_ACTIVITY_.
Copy out, unchanged, every line from the start of the records to the line that contains "Given: Focus the", and stop there.

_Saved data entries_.
-*-*-

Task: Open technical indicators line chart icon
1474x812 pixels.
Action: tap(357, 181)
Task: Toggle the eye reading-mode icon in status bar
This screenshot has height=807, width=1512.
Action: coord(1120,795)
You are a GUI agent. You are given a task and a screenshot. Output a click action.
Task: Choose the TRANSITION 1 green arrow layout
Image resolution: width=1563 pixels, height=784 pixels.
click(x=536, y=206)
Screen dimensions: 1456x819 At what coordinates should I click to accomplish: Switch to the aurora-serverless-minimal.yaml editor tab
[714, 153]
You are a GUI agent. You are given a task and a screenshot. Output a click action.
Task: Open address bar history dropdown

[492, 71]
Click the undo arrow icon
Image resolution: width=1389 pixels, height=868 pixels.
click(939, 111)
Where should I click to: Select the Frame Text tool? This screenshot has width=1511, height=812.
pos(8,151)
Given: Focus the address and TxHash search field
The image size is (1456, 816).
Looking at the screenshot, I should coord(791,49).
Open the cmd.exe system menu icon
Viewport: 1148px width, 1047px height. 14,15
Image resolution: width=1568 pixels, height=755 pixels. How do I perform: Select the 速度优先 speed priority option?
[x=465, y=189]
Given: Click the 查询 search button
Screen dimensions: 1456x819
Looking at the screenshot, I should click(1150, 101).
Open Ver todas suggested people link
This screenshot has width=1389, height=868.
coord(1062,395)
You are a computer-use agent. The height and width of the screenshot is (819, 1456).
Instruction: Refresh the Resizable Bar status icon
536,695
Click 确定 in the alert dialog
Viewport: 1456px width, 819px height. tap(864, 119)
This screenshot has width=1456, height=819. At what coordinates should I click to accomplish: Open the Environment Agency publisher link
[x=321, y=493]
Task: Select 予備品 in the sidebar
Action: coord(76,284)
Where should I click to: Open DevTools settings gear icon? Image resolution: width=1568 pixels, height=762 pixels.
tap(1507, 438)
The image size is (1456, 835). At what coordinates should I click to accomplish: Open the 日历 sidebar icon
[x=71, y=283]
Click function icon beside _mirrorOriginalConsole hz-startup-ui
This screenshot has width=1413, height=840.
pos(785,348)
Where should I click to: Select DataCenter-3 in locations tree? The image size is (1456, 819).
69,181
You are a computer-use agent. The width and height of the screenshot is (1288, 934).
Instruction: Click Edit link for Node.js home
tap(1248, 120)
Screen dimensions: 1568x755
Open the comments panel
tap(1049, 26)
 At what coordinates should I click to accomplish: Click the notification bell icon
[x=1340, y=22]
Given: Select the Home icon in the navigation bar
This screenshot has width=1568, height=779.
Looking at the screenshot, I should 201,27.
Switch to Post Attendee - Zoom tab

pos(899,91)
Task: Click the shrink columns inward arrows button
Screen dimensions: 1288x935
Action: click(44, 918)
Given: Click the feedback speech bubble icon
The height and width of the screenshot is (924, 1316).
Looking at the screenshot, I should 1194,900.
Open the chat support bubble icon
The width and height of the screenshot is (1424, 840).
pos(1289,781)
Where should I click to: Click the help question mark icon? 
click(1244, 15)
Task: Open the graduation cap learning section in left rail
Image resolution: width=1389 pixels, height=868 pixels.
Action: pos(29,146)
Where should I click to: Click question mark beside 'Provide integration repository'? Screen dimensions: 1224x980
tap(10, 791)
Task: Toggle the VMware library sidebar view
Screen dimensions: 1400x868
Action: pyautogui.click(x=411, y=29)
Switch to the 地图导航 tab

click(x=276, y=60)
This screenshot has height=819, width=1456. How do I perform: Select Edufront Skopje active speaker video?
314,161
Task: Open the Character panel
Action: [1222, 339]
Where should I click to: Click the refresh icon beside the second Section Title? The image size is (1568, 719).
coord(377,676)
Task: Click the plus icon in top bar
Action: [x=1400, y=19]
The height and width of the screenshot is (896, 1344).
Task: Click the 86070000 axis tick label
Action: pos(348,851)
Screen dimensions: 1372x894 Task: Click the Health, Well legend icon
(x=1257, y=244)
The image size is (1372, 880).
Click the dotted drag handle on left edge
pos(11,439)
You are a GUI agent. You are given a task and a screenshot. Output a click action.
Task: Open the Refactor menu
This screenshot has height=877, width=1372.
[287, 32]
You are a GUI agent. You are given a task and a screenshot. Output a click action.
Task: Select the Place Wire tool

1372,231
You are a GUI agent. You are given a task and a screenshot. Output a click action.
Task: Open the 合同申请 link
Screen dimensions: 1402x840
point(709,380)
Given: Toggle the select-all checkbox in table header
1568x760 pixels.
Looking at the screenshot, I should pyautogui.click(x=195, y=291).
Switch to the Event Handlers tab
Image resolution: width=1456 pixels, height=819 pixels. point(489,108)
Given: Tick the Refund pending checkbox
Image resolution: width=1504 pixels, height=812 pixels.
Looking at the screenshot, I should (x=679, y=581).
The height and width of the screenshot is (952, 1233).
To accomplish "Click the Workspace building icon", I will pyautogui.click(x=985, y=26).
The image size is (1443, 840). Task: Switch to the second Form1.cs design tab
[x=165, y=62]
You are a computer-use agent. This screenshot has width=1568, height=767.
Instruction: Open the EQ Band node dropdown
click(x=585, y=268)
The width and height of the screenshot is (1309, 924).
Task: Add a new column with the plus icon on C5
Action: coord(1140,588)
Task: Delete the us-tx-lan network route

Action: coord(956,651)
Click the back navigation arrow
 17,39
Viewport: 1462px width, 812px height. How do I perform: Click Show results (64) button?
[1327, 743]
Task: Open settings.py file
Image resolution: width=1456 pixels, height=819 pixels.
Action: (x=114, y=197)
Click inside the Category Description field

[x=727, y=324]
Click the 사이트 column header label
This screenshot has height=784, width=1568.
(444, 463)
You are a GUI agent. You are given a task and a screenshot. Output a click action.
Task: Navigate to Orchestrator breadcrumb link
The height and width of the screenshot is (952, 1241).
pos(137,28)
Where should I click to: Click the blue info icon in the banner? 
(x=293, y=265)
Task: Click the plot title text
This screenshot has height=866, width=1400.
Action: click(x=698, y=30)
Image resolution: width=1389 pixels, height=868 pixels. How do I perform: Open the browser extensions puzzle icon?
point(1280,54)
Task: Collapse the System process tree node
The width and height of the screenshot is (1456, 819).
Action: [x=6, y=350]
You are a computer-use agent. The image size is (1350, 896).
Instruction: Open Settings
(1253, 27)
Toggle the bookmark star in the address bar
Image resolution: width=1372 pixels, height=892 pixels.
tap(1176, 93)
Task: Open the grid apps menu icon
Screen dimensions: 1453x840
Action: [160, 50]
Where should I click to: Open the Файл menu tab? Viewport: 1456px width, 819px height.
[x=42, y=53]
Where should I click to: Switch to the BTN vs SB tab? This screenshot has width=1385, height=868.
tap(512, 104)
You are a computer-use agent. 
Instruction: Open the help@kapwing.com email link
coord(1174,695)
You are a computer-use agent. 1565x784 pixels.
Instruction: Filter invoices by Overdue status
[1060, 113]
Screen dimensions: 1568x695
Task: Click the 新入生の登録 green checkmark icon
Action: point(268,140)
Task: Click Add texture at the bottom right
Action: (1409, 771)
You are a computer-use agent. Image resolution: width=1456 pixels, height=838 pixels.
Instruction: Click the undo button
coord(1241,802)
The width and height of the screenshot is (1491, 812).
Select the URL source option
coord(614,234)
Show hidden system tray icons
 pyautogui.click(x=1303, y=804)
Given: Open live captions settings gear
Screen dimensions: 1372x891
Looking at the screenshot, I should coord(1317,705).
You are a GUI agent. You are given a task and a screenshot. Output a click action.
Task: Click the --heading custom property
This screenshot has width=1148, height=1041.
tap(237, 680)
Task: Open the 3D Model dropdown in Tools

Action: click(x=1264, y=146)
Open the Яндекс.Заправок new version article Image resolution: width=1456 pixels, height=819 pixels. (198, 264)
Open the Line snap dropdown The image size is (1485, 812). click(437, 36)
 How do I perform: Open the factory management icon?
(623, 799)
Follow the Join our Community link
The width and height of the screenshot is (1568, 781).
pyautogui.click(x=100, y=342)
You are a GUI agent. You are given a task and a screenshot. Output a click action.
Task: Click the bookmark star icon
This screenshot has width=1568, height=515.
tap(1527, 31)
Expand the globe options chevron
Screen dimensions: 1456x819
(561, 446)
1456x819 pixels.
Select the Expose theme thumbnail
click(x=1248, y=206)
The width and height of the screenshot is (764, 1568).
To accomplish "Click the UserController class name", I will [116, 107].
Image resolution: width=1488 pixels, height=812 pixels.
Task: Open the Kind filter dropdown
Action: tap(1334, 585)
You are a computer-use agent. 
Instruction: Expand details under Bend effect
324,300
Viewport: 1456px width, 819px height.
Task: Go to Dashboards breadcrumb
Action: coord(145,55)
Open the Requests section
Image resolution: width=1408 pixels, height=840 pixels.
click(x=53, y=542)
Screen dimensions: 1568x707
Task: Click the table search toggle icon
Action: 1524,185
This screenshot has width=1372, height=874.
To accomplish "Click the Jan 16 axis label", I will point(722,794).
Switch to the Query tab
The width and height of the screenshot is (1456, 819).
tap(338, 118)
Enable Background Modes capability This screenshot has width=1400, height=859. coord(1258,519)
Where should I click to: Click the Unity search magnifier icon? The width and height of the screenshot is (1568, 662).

-*-*-

_EXERCISE RESULT_.
Task: Open technical indicators line chart icon
1474x812 pixels.
Action: tap(357, 181)
Task: Toggle the eye reading-mode icon in status bar
This screenshot has height=807, width=1512.
Action: coord(1120,795)
You are a GUI agent. You are given a task and a screenshot. Output a click action.
Task: Choose the TRANSITION 1 green arrow layout
Image resolution: width=1563 pixels, height=784 pixels.
click(x=536, y=206)
Screen dimensions: 1456x819 At what coordinates should I click to accomplish: Switch to the aurora-serverless-minimal.yaml editor tab
[714, 153]
You are a GUI agent. You are given a task and a screenshot. Output a click action.
Task: Open address bar history dropdown

[492, 71]
Click the undo arrow icon
Image resolution: width=1389 pixels, height=868 pixels.
click(939, 111)
Where should I click to: Select the Frame Text tool? This screenshot has width=1511, height=812.
pos(8,151)
Given: Focus the address and TxHash search field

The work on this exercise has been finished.